Narrowboat Blacking Explained: Is Mine Overdue?

A steel narrowboat hull needs blacking roughly every 2-3 years if coated with bitumen, or every 5-6 years with 2-pack epoxy. If you don't have a dated invoice or survey note showing when it was last done, assume it's due.

What is blacking?

Blacking is a protective coating applied to a steel hull below (and just above) the waterline to slow corrosion. The boat comes out of the water (via crane or slipway) where the hull is pressure-washed, taken back to sound steel, treated for rust, and repainted. A thorough job applies multiple coats below the waterline (usually 2-5 coats), and the boat typically stays out for several days to dry.

How much does blacking cost?

Budget £800-£3,000 for a professional bitumen blacking on a typical narrowboat, including dry dock fees.

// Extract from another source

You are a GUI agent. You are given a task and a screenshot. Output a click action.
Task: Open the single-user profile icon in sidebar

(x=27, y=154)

Price scales with boat length, the number of coats, and yard rates in your area. 2-pack epoxy costs significantly more per application (often several times the bitumen price, especially if an old bitumen coating must be shot-blasted off first) but its 5-6 year lifespan can make it cheaper per year of protection.

While the boat is out of the water, it's the natural time to renew the sacrificial anodes (typically around £200 per pair fitted, replaced when roughly half-wasted) and to commission a hull survey if necessary.

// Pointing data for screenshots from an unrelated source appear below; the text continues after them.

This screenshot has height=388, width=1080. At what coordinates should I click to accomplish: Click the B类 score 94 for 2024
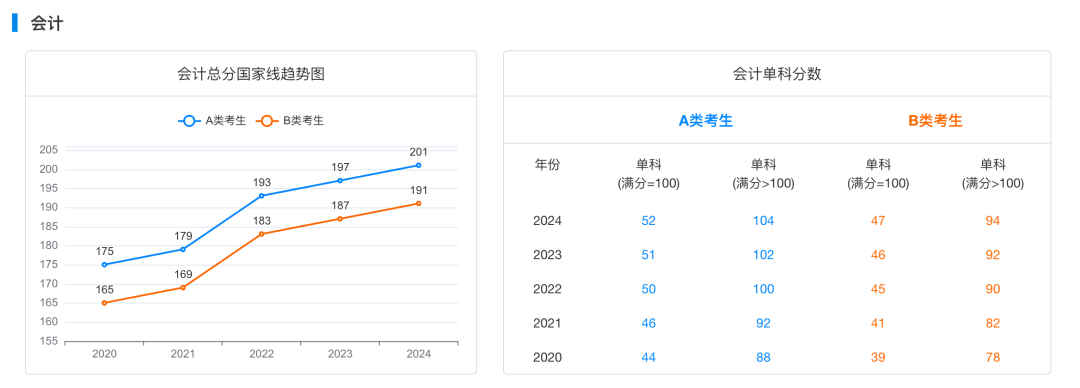tap(993, 221)
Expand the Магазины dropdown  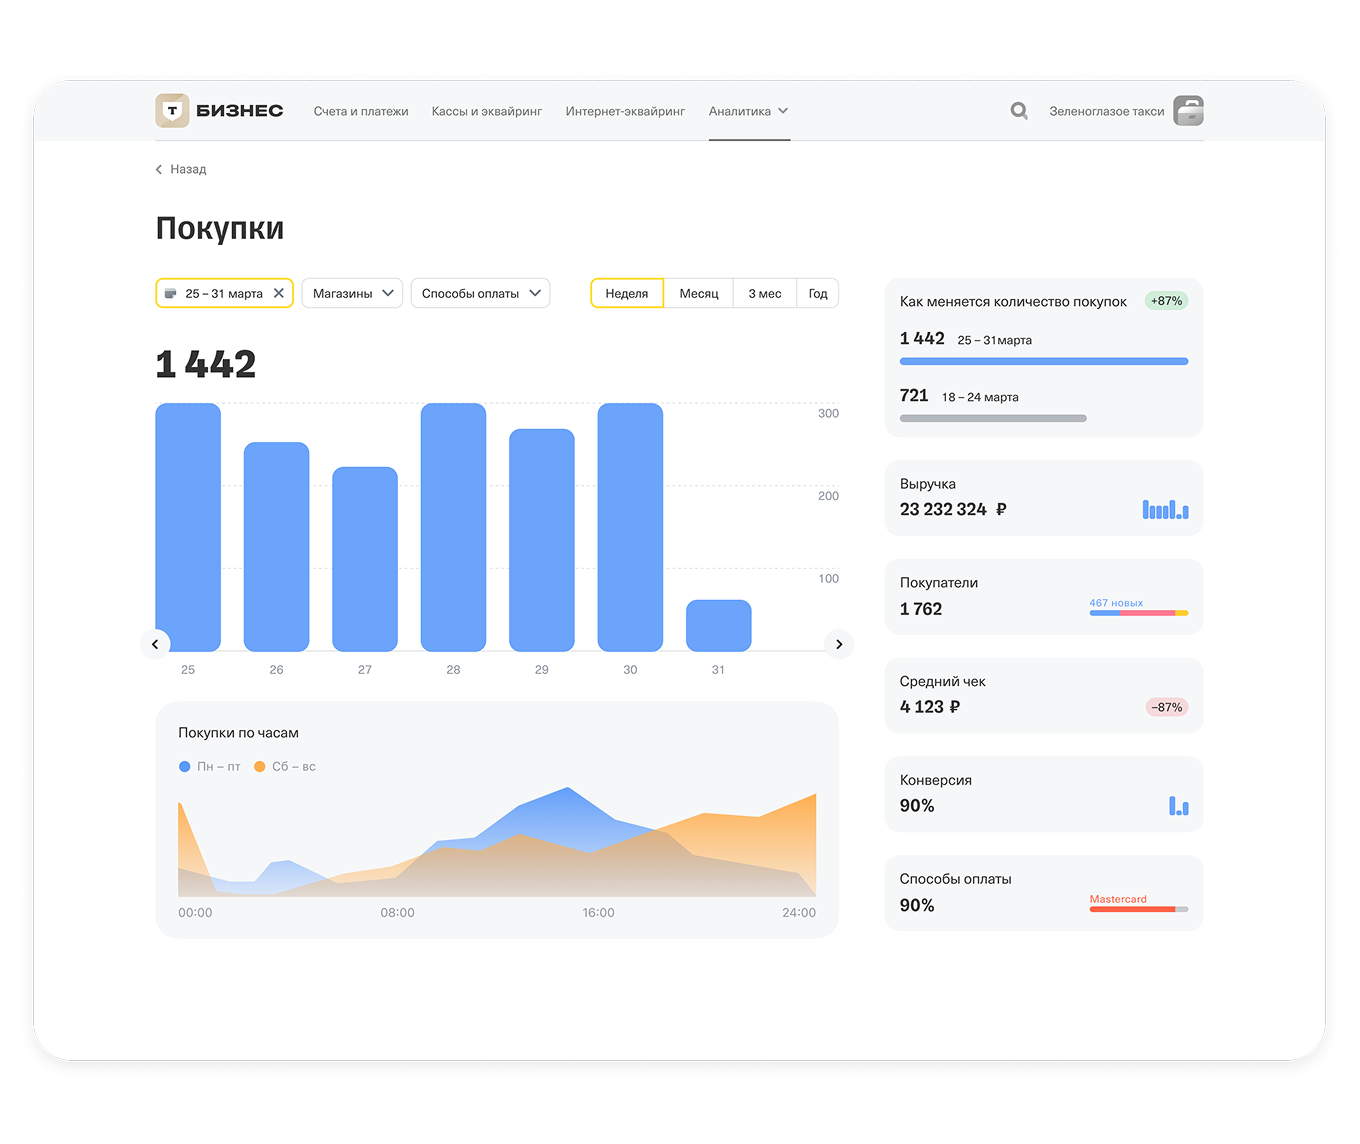tap(352, 293)
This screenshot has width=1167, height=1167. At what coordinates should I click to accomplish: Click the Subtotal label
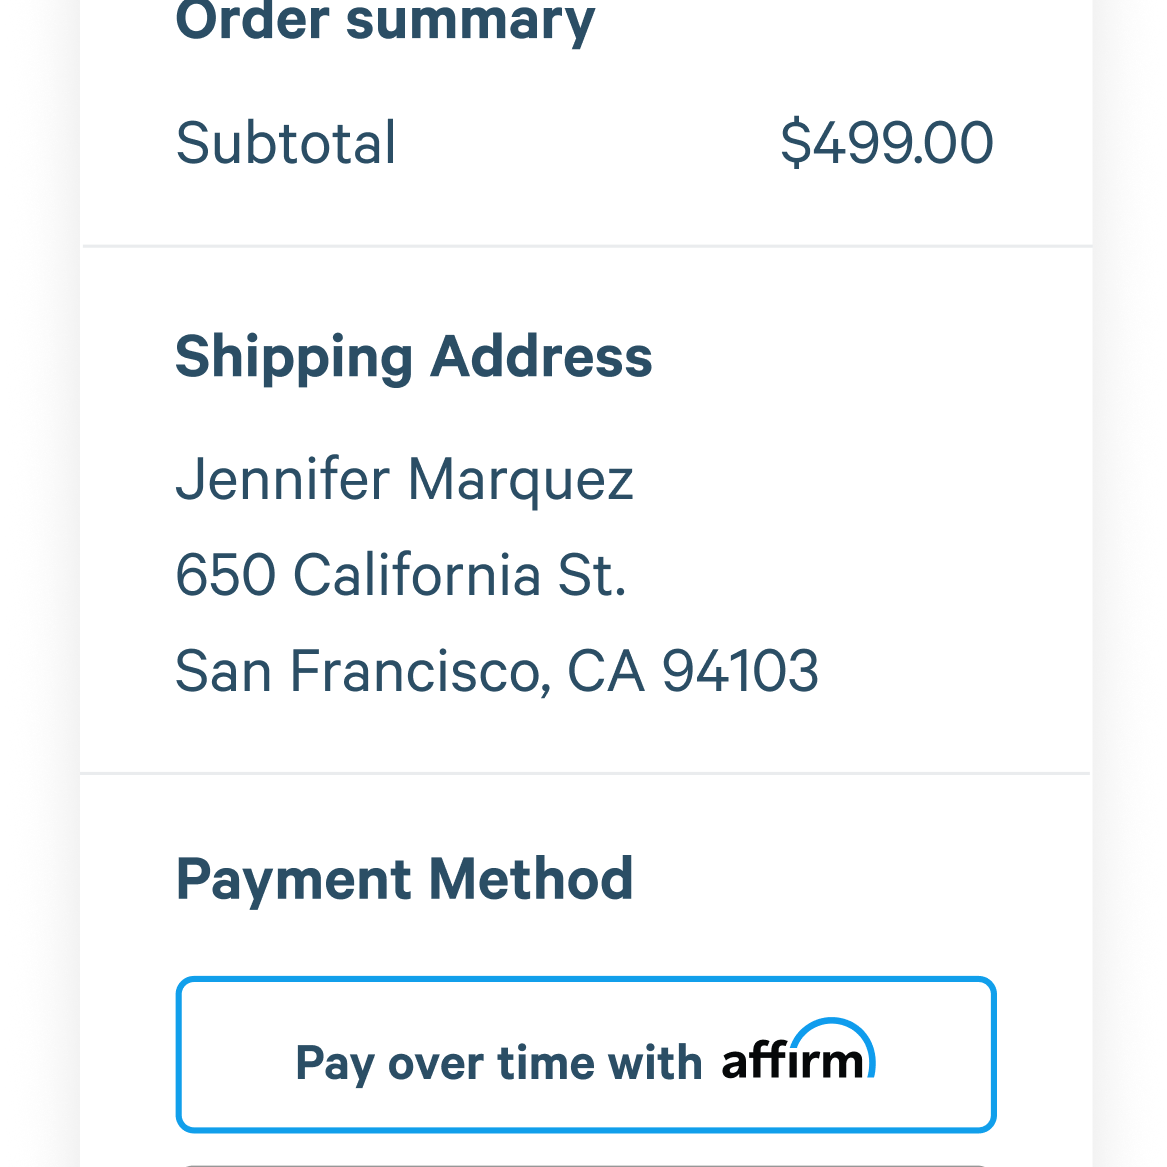285,142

How do I know if the blacking is overdue?

Work through these checks:

  1. Paperwork first. A dated boatyard invoice or a hull survey noting the coating type and date is the only reliable answer. No record usually means overdue.
  2. Do the maths. Bitumen applied more than 3 years ago, or epoxy more than 6 years ago, is past its interval.
  3. Look at the waterline. Rust streaks, orange pitting, flaking black paint, or heavy marine growth along the waterline all suggest the coating has broken down.

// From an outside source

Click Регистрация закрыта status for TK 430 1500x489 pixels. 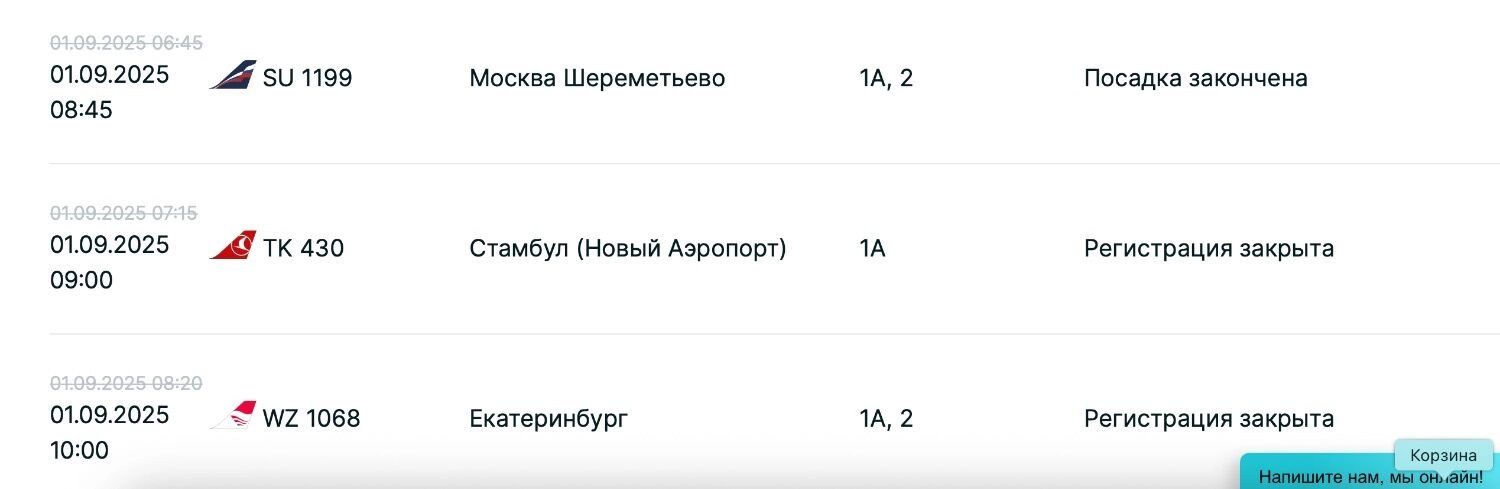tap(1209, 248)
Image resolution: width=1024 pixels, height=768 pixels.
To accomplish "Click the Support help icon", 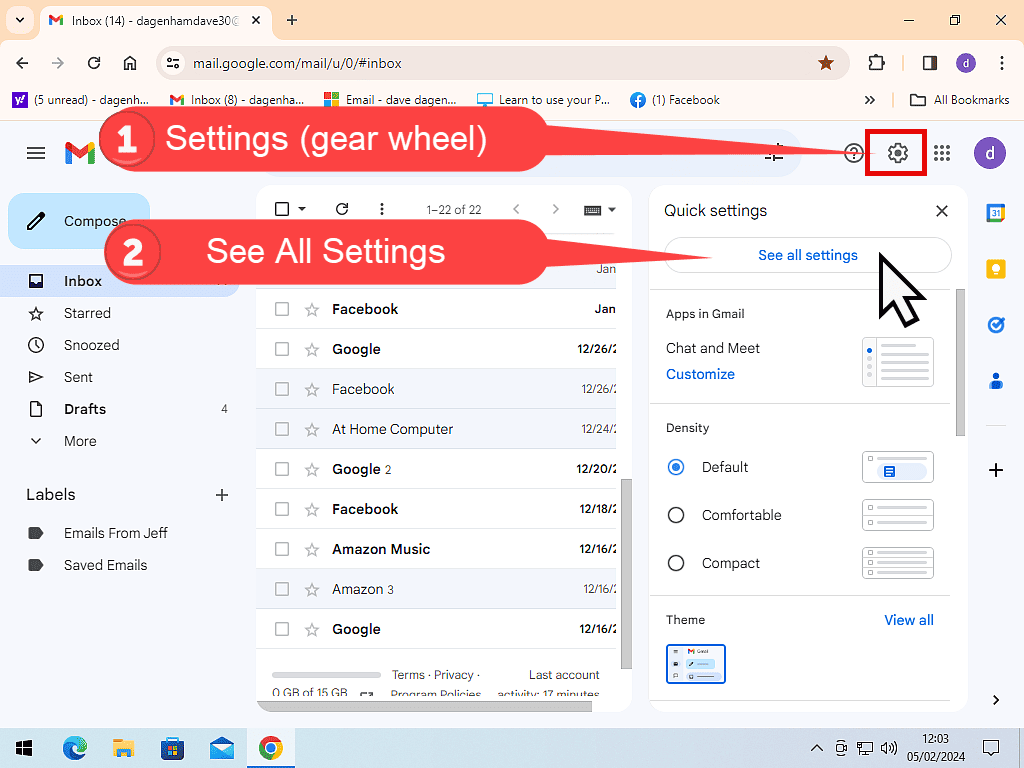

What happens if I skip it?

The steel corrodes faster. Narrowboat hull sides are commonly only 6mm thick with a 10mm baseplate. And once localised pitting takes underwater steel below about 4mm, the boat risks becoming uninsurable or needing overplating. A missed £1,000 blacking can quietly become a £10,000+ problem.

Should I choose bitumen or 2-pack epoxy?

Stick with what's on the hull unless you're ready to pay for a full reset. Epoxy won't bond reliably over old bitumen, so switching means shot-blasting back to bare steel first. If the hull is already epoxy-coated (common on newer boats), maintain it as epoxy.

Do GRP boats need blacking?

No. Fibreglass doesn't rust, so GRP cruisers skip blacking entirely. Instead, check the gelcoat below the waterline for blistering or osmosis, and maintain antifouling as needed.

Buying a boat? Blacking history is key.

For buyers, the blacking record is one of the best single indicators of how a boat has been cared for. Always ask when it was last blacked, with what product, and by whom. A seller who can't answer or show the invoice is telling you something about the rest of the maintenance too.